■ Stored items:
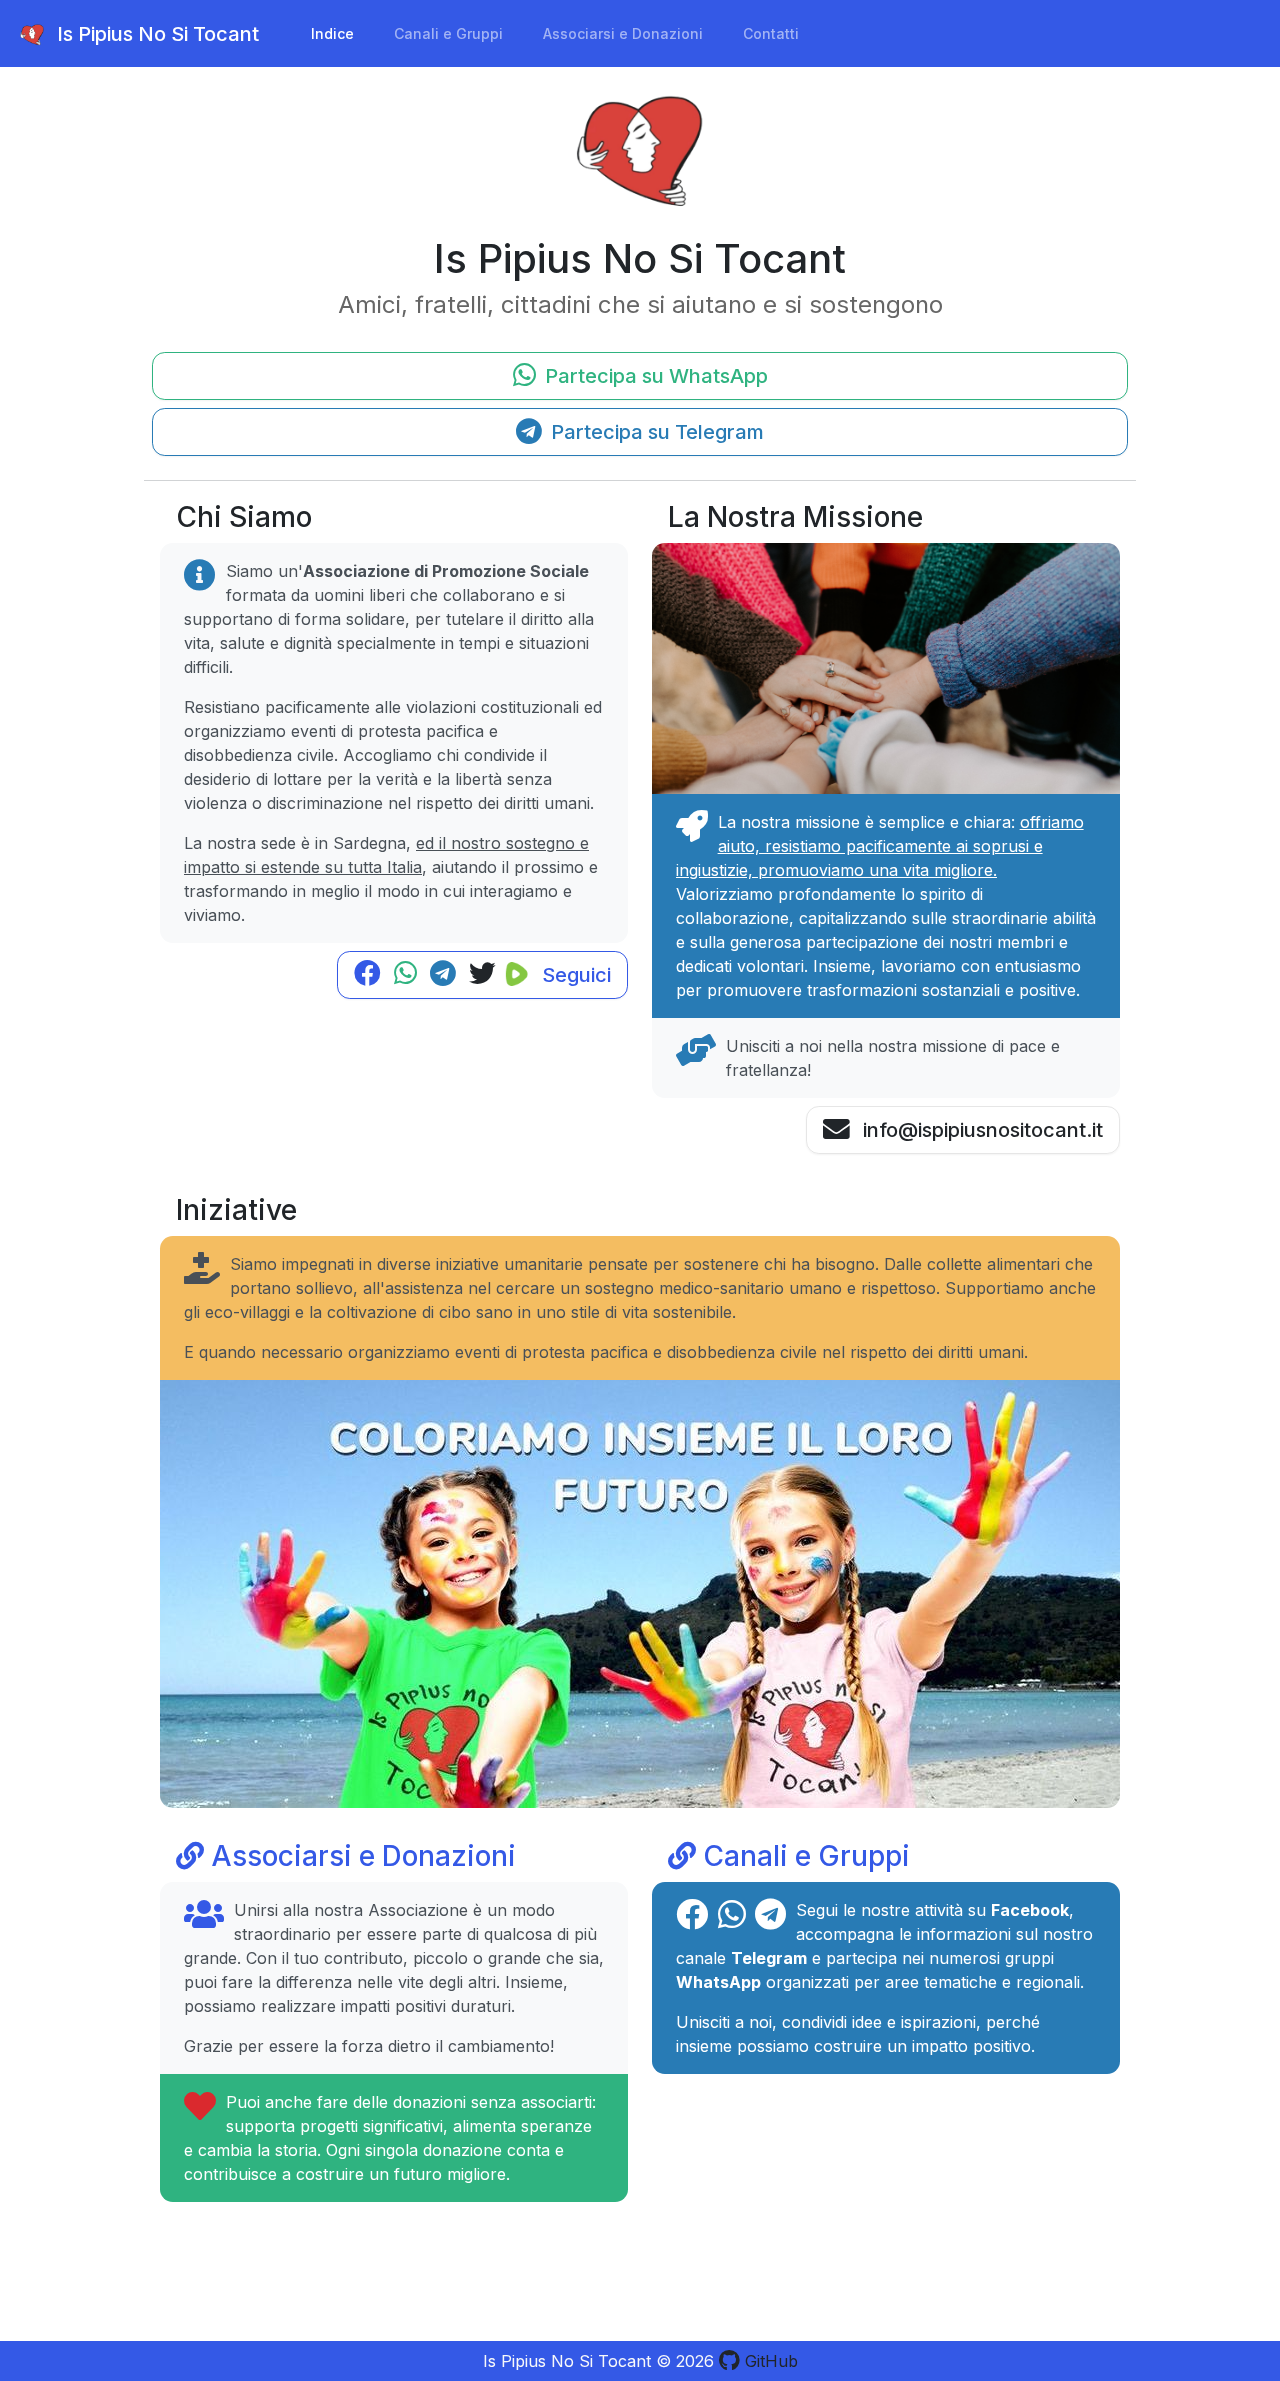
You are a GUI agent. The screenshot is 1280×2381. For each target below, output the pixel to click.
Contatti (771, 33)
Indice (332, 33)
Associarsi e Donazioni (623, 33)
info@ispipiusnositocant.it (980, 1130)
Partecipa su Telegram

■ About this exercise: Every record above should be set down exactly, with the pictures left out.

■ Answer for this exercise:
You are a GUI agent. The screenshot is 1280×2381. For each target below, output the pixel to click.
Contatti (771, 33)
Indice (332, 33)
Associarsi e Donazioni (623, 33)
info@ispipiusnositocant.it (980, 1130)
Partecipa su Telegram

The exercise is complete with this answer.